Carlos Tapia (campeão da Copa de 1986), Claudio Caniggia e Gabriel Batistuta foram outros exemplos de ex-jogadores do River que, ao passarem ao clube do coração, tiveram desempenho superior ao como gallinas. Fernando Gamboa e Abel Balbo não tiveram esse êxito, mas confessaram-se torcedores xeneizes e vestiram a camisa do coração após defenderem o rival. Julio César Toresani (autor do gol do título millonario no Apertura 1993), Gabriel Cedrés (titular da conquista da Libertadores de 1996) não ganharam troféus virando a casaca, mas viraram carrascos com gols em triunfos boquenses nos Superclásicos. Fernando Cáceres defendeu a seleção…

Mais recentemente, tem-se o caso de outro ex-atleticano, o zagueiro paraguaio Julio César Cáceres, presente na Recopa 2008 (último título internacional do Boca) e do celebrado Apertura 2008, aquele torneio nacional em que o Boca foi campeão e o River, o lanterna – início da “campanha” nos promedios que culminaria no rebaixamento millonario três anos depois.

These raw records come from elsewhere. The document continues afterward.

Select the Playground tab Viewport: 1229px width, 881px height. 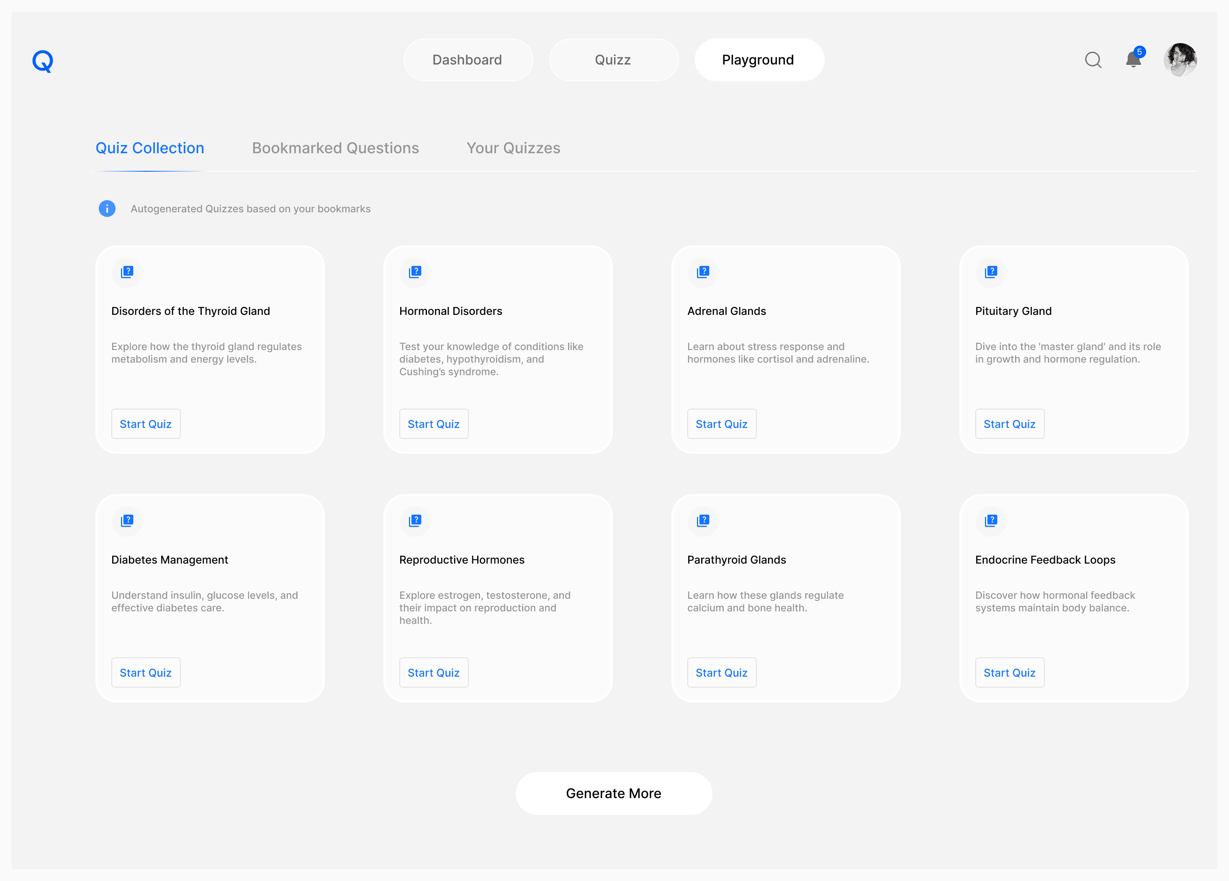[758, 60]
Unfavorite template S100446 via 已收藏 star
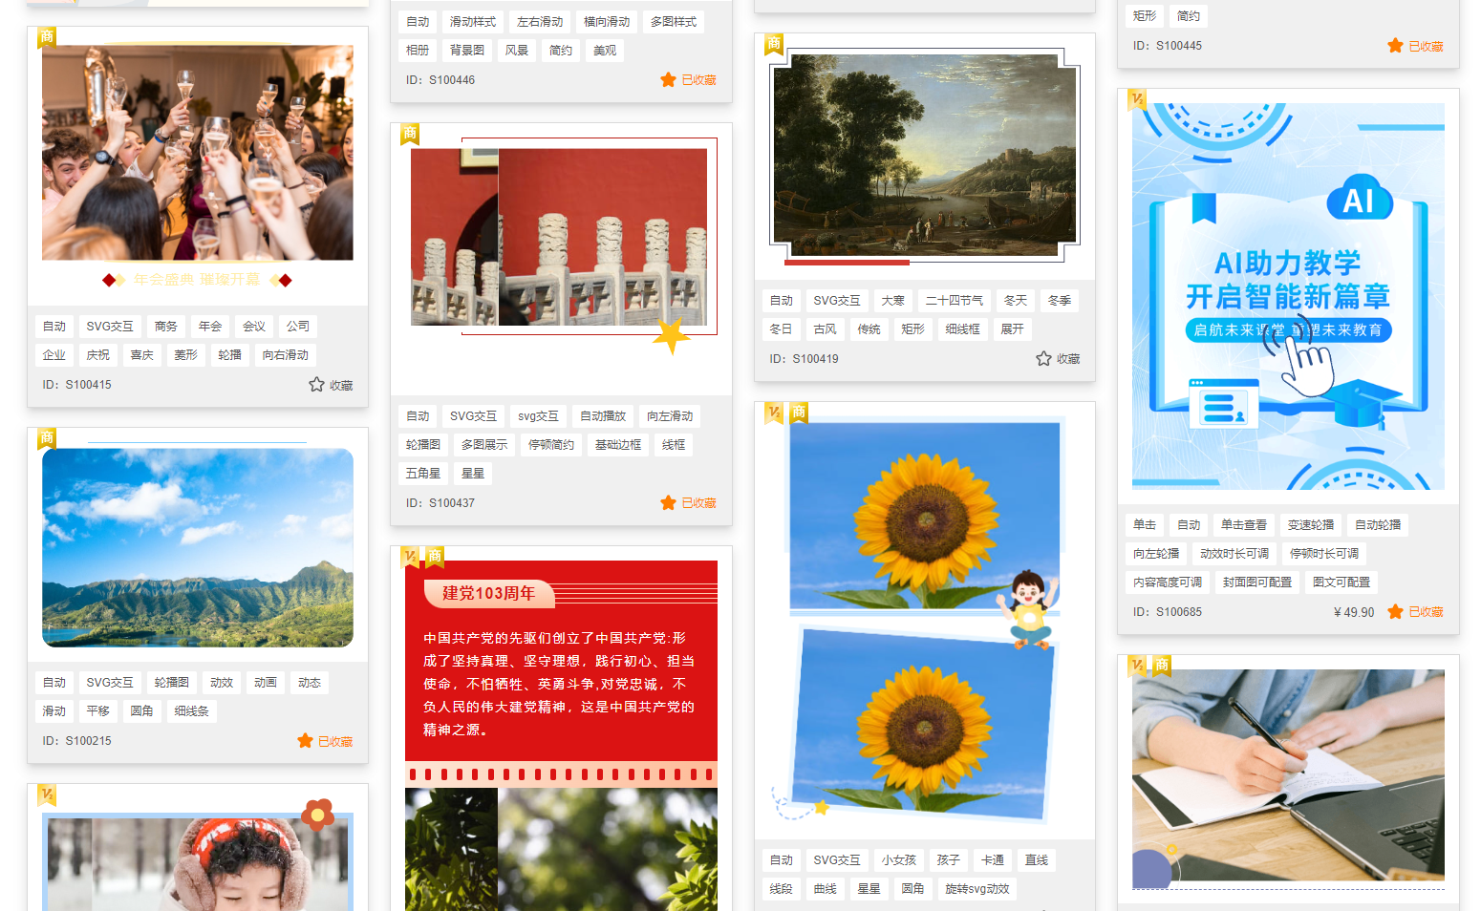 pyautogui.click(x=689, y=79)
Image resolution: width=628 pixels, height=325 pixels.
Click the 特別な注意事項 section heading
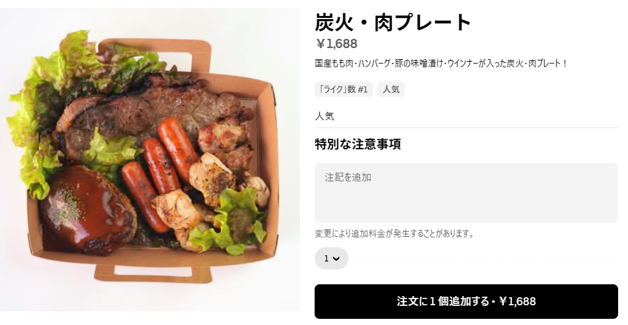358,144
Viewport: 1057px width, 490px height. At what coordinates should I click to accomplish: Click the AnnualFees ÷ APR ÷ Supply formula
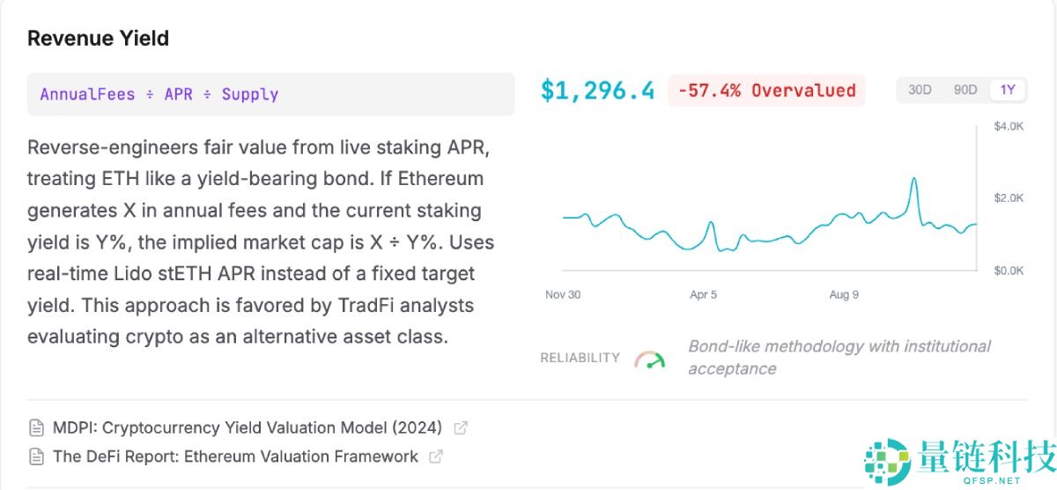(x=159, y=94)
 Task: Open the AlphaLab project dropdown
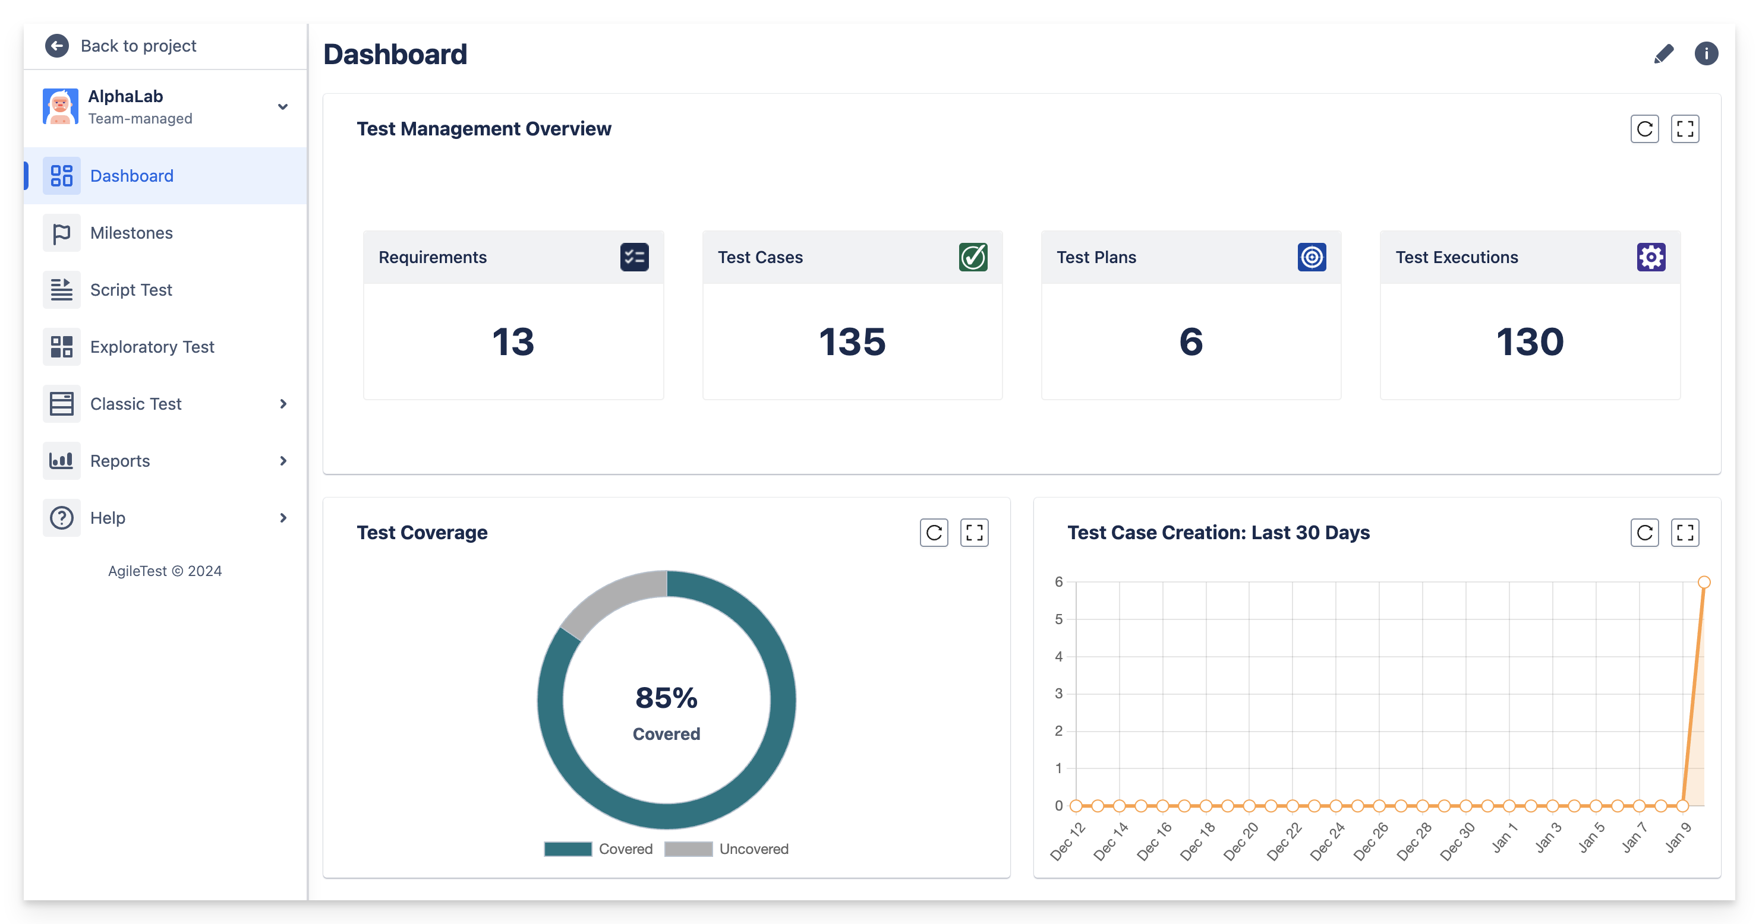pos(282,107)
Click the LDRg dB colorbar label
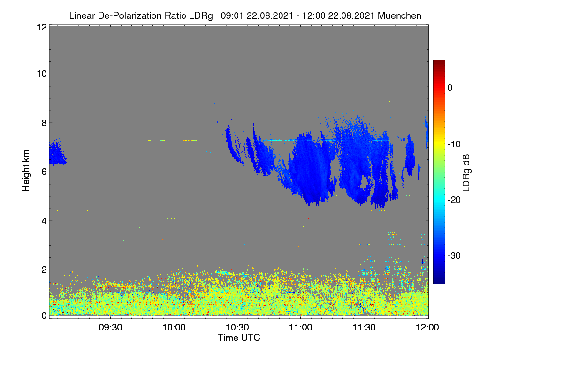This screenshot has width=563, height=375. (x=466, y=172)
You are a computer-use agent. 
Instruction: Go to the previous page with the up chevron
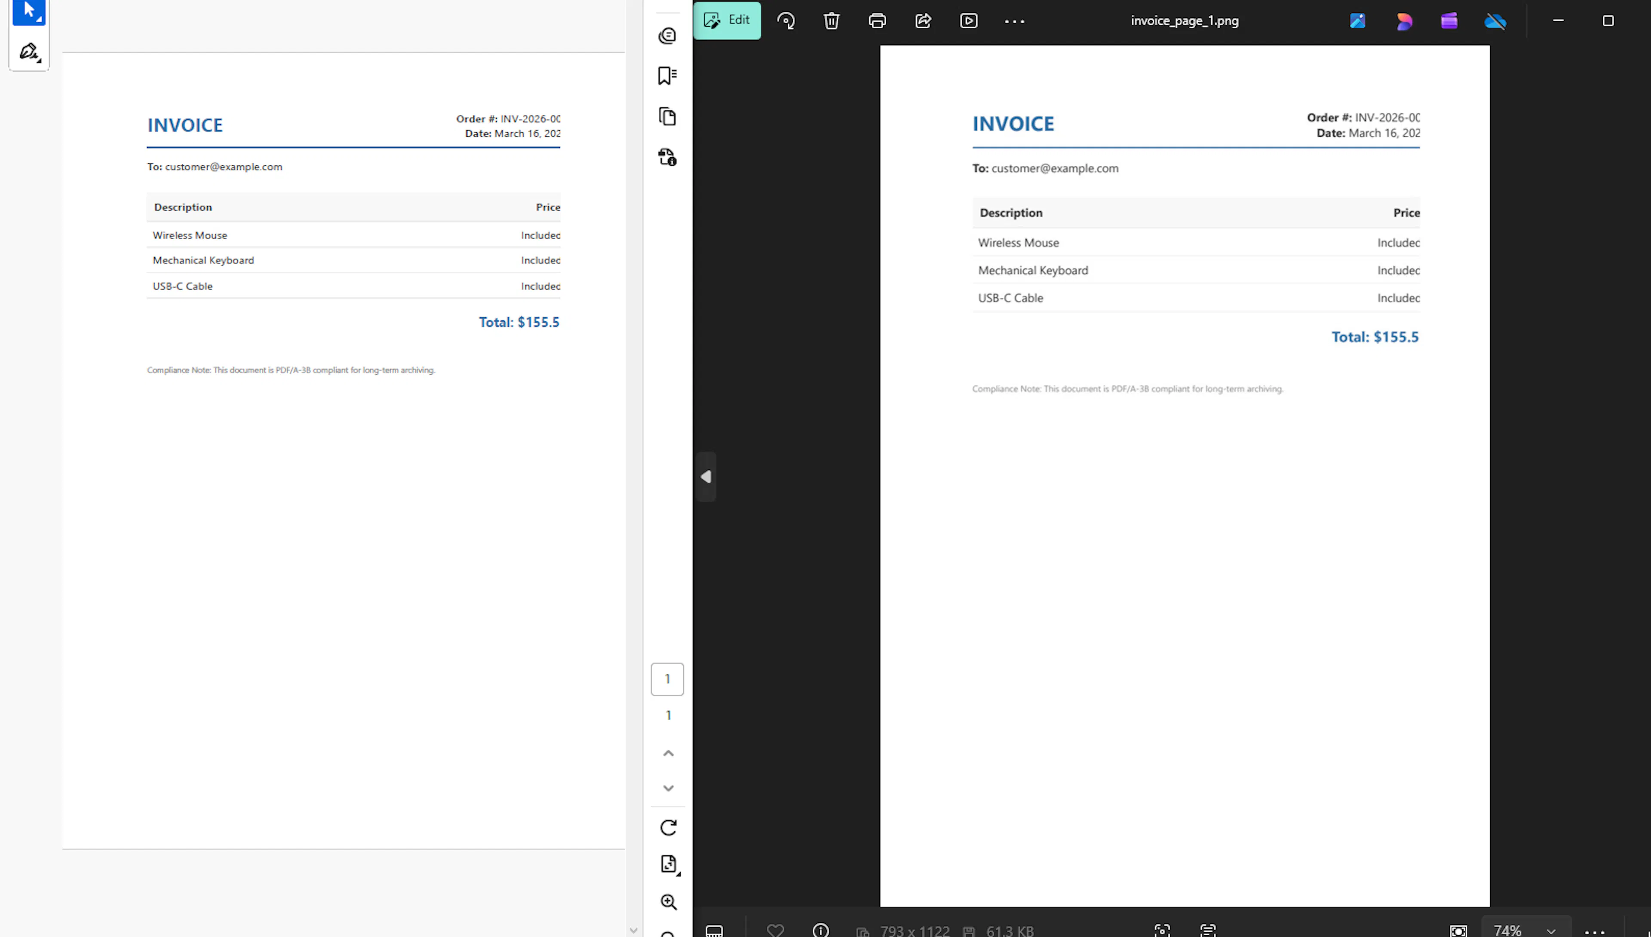[668, 753]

Considerando-se então técnicos, vira um massacre. O Boca está repleto de treinadores campeões que haviam se consagrado no rival, sem nenhum exemplo contrário. Nos anos 60, o River amargava seu maior jejum vendo outros ícones de La Máquina conduzirem os bosteros aos títulos, alguns conquistados sobre o próprio Millo: foram os casos de Aristóbulo Deambrossi, Adolfo Pedernera, Néstor Rossi e Alfredo Di Stéfano. Um dos técnicos riverplatenses naquela década que não pôde dar fim ao jejum foi Juan Carlos Lorenzo. Ele passou ao Boca na década seguinte. Para treina-lo nas duas primeiras Libertadores que o time venceu, e no primeiro Mundial também…

A lista dos antecessores de Pratto como vira-casacas de Boca e River já foi destrinchada em quatro especiais sequenciais do Futebol Portenho – clique para acessar: Parte I, Parte II, Parte III e Parte IV. Vamos relembrar os profissionais que fizeram a travessia Boca-River, com os de mais brilho com a mudança sendo destacados em imagens. Já outros foram literalmente trágicos:

Juan Vairo, anos 50: campeão nos dois clubes, pelo Boca em 1954 e em três jogos pelo River em 1957. Apesar da estatística, não vingou em nenhum, ofuscado pelo irmão Federico Vairo, este sim um ídolo millonario e participante da Copa do Mundo de 1958.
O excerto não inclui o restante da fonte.